Forum Replies Created

Viewing 3 replies - 1 through 3 (of 3 total)
  • Thread Starter tjanson

    (@tjanson)

    Thread Starter tjanson

    (@tjanson)

    Hola Oscar!

    Thank you very much for your reply.

    You guessed 4x right regarding my settings.

    But by now I found a very good solution thanks to combination of your great plug-in and some custom code.

    You plug-in does a great job, allowing me to:

    – Advertise one price incl. shipping all around the EU, while
    – offering non-EU customers a reduced price

    I only had to adjusted it so I don’t screw your compatriots from the Canary Islands 🙂

    I was actually close to making them their own country, but ChatGPT finally pulled it off right before I lost my belief in it.

    I looked a bit into your solution and wander: once you make the Canary Islands, a country property, do you really still need all this calculating? I would simply give the product the same absolute prize I charge e.g. Andorra. I only have one product for now with not too many following, so maybe that’s simply easier in my case.

    Wishing you all the best and thank you again for your help!

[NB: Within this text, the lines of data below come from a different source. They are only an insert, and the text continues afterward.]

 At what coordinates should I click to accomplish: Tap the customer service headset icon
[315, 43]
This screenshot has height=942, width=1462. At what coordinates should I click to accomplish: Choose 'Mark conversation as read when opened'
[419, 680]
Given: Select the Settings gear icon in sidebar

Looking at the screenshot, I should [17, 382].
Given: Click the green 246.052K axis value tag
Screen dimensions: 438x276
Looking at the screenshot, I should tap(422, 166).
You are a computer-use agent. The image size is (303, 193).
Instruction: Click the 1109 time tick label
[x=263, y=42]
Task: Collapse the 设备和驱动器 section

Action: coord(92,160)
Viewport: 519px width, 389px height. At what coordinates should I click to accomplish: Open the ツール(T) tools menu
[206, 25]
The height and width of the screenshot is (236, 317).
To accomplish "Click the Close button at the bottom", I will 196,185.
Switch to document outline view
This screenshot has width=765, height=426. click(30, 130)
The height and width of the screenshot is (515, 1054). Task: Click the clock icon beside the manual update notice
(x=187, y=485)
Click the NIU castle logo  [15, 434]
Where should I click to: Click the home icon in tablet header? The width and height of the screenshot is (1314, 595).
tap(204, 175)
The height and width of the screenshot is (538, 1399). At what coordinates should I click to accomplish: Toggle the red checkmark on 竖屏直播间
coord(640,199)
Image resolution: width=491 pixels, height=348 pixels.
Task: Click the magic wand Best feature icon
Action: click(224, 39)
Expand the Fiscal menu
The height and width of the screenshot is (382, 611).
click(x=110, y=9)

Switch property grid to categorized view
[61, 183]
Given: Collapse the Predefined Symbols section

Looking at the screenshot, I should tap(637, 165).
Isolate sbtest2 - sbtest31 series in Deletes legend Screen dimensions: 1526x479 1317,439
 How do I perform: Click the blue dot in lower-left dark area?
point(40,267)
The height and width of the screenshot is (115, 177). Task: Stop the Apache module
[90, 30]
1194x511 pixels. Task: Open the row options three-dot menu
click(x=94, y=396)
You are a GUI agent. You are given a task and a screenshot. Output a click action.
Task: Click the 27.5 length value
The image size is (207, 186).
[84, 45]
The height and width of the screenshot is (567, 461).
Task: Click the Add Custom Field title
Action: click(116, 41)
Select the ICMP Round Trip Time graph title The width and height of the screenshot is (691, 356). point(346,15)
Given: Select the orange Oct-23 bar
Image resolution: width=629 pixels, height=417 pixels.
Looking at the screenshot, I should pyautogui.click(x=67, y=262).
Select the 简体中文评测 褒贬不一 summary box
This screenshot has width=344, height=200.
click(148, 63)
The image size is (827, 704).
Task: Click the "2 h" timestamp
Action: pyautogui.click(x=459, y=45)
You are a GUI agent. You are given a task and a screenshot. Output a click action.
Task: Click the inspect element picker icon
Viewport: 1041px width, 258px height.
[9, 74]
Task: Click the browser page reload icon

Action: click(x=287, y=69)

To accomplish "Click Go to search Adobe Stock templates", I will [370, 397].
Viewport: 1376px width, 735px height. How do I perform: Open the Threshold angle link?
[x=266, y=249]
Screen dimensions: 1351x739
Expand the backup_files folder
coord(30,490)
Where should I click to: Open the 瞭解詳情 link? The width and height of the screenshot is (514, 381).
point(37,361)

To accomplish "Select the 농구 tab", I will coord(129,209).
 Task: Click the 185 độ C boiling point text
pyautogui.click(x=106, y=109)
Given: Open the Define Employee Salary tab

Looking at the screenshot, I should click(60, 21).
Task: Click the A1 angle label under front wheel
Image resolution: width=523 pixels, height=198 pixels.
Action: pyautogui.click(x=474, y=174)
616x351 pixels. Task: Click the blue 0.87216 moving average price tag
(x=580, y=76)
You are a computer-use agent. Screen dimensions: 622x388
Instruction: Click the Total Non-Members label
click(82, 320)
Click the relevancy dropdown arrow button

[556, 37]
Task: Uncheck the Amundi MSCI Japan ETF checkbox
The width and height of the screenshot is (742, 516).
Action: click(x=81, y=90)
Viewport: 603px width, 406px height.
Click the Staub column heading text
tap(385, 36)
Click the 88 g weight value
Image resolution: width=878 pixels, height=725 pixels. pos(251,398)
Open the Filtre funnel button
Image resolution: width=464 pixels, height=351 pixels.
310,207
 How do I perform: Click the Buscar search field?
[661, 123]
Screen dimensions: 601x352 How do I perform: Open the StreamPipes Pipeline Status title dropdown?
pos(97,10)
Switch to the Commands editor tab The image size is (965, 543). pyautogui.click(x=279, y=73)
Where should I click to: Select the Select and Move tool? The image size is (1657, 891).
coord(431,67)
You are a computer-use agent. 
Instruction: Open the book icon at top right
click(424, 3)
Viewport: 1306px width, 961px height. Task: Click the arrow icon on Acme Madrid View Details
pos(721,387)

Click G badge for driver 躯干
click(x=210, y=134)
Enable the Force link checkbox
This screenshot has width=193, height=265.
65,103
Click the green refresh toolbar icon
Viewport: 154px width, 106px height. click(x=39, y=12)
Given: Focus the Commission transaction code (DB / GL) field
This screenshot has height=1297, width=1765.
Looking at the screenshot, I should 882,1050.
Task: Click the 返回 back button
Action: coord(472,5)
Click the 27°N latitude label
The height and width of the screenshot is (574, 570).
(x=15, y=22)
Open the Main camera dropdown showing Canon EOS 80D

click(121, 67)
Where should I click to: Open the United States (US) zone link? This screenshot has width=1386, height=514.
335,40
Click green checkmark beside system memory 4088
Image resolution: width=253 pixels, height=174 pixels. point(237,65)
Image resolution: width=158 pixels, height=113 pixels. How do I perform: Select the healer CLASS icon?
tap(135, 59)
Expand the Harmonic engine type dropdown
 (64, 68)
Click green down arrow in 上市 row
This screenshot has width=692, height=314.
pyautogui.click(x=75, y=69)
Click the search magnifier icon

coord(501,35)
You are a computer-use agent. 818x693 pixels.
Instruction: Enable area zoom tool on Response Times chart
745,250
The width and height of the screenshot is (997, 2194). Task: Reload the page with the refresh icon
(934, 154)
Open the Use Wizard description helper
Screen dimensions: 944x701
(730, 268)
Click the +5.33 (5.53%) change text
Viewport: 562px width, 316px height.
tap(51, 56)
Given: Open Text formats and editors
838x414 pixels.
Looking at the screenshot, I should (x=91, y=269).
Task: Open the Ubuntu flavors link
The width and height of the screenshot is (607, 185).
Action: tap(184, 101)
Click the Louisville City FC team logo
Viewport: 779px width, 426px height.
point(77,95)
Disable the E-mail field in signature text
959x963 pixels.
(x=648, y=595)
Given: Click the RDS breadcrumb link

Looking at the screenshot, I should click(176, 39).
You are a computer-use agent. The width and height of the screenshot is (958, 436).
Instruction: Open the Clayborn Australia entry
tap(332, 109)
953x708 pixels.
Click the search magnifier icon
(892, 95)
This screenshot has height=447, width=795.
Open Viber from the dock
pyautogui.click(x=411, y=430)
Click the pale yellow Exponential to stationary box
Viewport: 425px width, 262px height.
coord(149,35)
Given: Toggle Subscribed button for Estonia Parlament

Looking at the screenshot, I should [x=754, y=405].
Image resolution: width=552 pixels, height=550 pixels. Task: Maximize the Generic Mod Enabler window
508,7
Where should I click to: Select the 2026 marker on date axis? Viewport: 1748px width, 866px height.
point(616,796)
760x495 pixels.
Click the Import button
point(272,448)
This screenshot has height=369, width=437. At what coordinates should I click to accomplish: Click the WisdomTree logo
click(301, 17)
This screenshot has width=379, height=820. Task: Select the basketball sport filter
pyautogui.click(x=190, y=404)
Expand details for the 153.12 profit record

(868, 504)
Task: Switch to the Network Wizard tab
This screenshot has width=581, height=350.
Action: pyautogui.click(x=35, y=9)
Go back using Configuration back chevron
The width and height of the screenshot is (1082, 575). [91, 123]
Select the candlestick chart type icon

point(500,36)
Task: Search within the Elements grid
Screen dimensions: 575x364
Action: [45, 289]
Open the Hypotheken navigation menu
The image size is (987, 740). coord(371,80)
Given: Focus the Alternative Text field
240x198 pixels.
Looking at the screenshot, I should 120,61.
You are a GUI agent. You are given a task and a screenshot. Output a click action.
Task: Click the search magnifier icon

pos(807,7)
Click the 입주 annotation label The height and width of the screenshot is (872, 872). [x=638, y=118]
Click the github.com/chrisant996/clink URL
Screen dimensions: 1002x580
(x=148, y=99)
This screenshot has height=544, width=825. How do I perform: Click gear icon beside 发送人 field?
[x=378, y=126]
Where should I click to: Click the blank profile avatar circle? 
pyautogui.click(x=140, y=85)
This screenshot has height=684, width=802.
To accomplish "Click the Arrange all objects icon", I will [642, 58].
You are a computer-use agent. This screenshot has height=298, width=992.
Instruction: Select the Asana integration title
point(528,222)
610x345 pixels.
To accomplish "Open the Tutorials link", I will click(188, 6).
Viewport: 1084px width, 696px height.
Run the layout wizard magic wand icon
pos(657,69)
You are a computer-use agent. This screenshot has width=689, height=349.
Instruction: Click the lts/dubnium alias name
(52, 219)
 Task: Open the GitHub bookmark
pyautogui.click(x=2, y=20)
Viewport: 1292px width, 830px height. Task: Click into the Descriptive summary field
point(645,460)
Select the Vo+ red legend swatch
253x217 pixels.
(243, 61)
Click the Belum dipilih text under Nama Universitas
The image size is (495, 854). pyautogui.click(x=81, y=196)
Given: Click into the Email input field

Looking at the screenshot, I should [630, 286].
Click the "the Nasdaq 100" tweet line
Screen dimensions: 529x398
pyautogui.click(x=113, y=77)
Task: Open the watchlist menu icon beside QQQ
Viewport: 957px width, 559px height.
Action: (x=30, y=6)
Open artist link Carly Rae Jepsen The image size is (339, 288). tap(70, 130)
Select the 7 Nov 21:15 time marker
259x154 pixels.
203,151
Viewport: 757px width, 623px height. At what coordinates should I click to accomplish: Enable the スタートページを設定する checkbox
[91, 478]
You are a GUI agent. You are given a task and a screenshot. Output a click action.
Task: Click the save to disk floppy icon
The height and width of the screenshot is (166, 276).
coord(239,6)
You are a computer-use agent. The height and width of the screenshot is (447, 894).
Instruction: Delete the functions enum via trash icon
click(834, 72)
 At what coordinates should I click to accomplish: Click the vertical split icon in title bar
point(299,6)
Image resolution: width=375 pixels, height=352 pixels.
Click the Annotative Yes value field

    Thread Starter tjanson

    (@tjanson)

    I asked ChatGPT:

    With a little back-and-forth, it was able to give me the following code that is placed at the bottom of the child theme’s functions.php:

    – – – snip – – –

    /**

    • Apply non-VAT price for special VAT-exempt regions everywhere
      */
      function apply_vat_exempt_price($price, $product) { if (!WC()->customer) return $price; $postcode = WC()->customer->get_shipping_postcode();
      $country = WC()->customer->get_shipping_country(); // VAT-exempt regions
      $vat_exempt_regions = [
      ‘ES’ => [’35’,’38’], // Canary Islands
      ‘IT’ => [‘23030′,’23041′,’22061’], // Livigno + Campione d’Italia
      ‘DE’ => [‘27498’], // Helgoland
      ]; foreach ($vat_exempt_regions as $c => $codes) {
      if ($country === $c) {
      foreach ($codes as $code) {
      if (strpos($postcode, $code) === 0) {
      return 72; // <– your non-VAT price
      }
      }
      }
      } return $price;
      }

    // Apply everywhere a product price is fetched
    add_filter(‘woocommerce_product_get_price’, ‘apply_vat_exempt_price’, 20, 2);
    add_filter(‘woocommerce_product_get_regular_price’, ‘apply_vat_exempt_price’, 20, 2);
    add_filter(‘woocommerce_product_get_sale_price’, ‘apply_vat_exempt_price’, 20, 2);
    – – – snap – – –

    On page results:
    1. Switzerland / postal code 12345: Must display 72€ / no VAT: OK
    2. Spain / postal code 12345: Must display 98€ / 21% Spanish VAT: OK
    3. Spain / postal code 38912: Must display 72€ / no VAT: OK

    Furthermore, I completed an order for scenario 3 and it makes it correctly to the WooCommerce > Orders backend. So this is not only browser-side cosmetics.

    I have no clue of coding PHP, I don’t even really understand HTML, CSS, but I think this took about an hour. Maybe there’s still a back hidden somewhere, but I thought I post this before I forget about it. Maybe somebody can make good use of it as well.